Before I conclude, I want to ask the Minister to confirm that clubs that have previously been granted permission to open, including another club in Stourbridge-Stourbridge appears to be becoming the lap-dancing Mecca of the midlands-will be subject to the legislation in the same way as new clubs. Permission in that case was granted more than a year ago. The club has done nothing about it, but it is now in the process of starting up. The owners believe that they will not be subject to the legislation. I want to make it clear that I believe that they will be, and I would like the Minister to confirm that for me.

[GIVEN TASK] Set down, word for word and in full, the passage about club permissions in Stourbridge.

[RECORDED DATA]
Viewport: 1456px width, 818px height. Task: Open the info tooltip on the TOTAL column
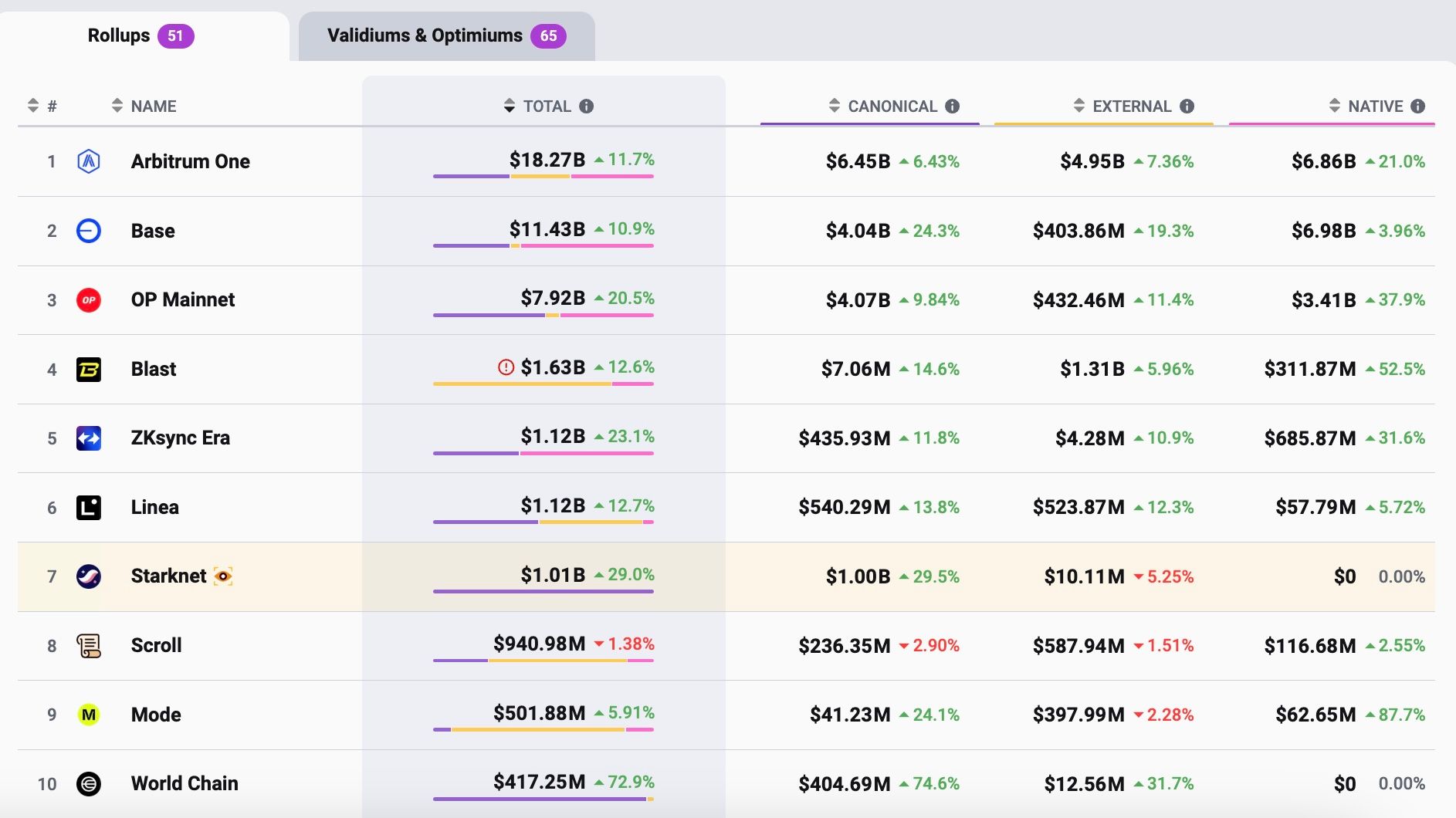click(587, 106)
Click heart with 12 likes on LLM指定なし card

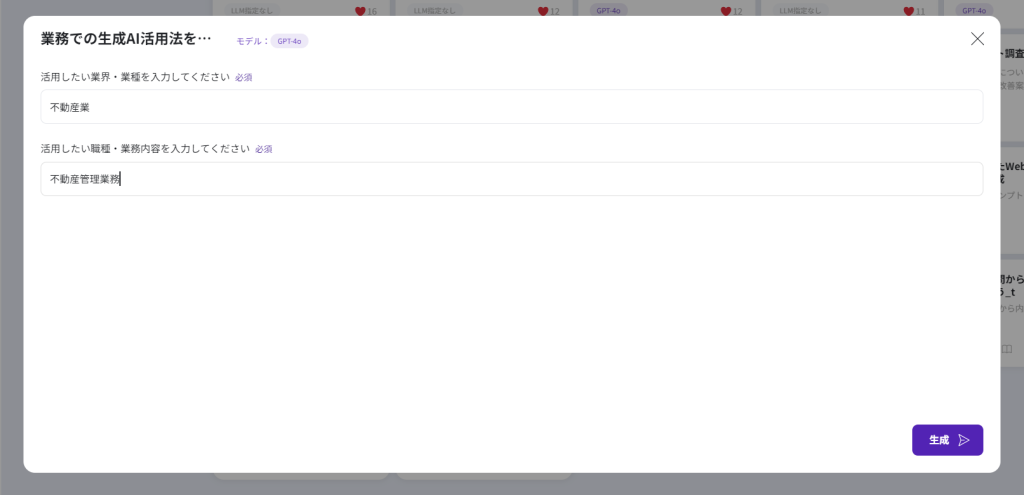pyautogui.click(x=543, y=11)
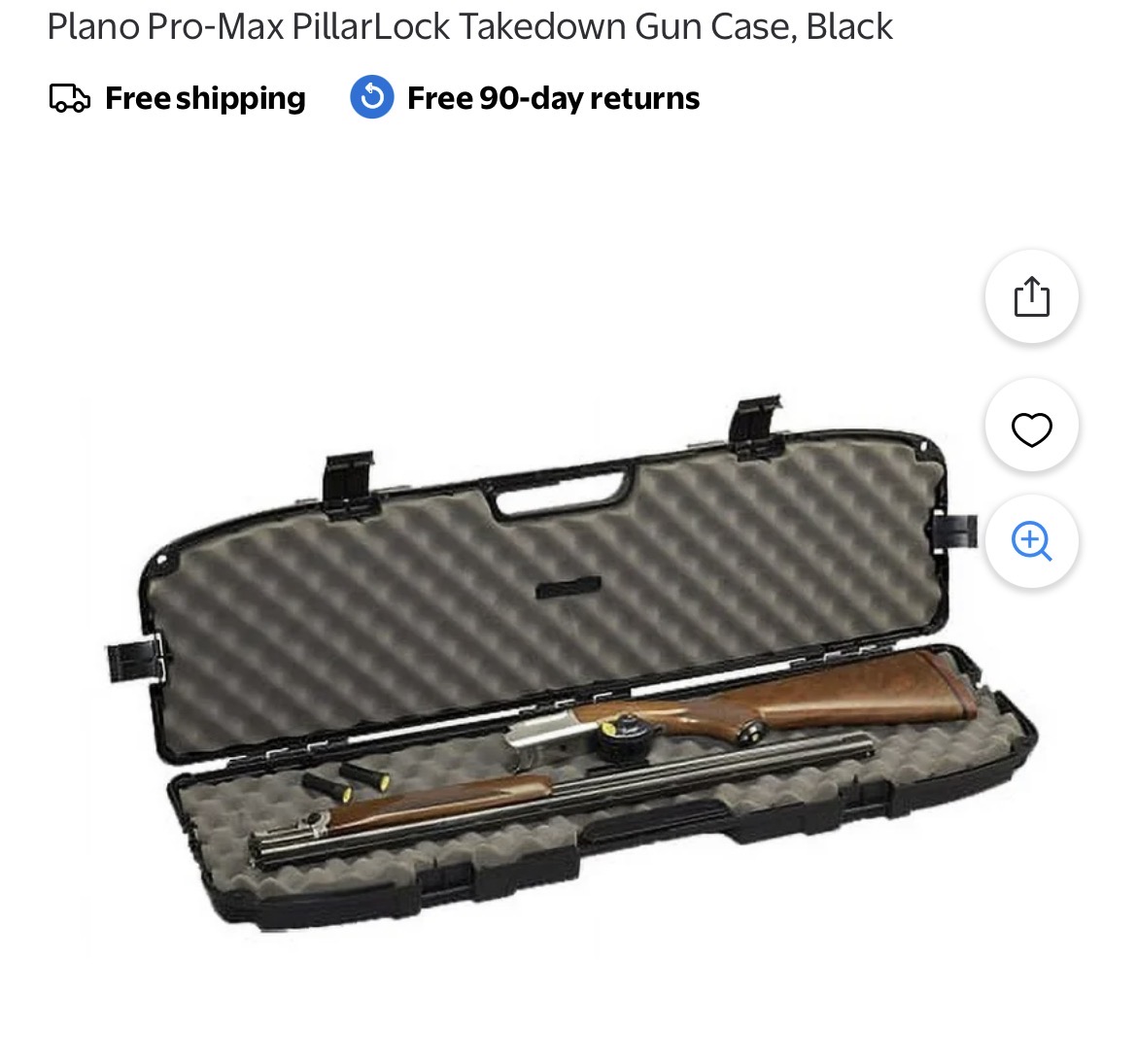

[WRITTEN RESPONSE]
Before I conclude, I want to ask the Minister to confirm that clubs that have previously been granted permission to open, including another club in Stourbridge-Stourbridge appears to be becoming the lap-dancing Mecca of the midlands-will be subject to the legislation in the same way as new clubs. Permission in that case was granted more than a year ago. The club has done nothing about it, but it is now in the process of starting up. The owners believe that they will not be subject to the legislation. I want to make it clear that I believe that they will be, and I would like the Minister to confirm that for me.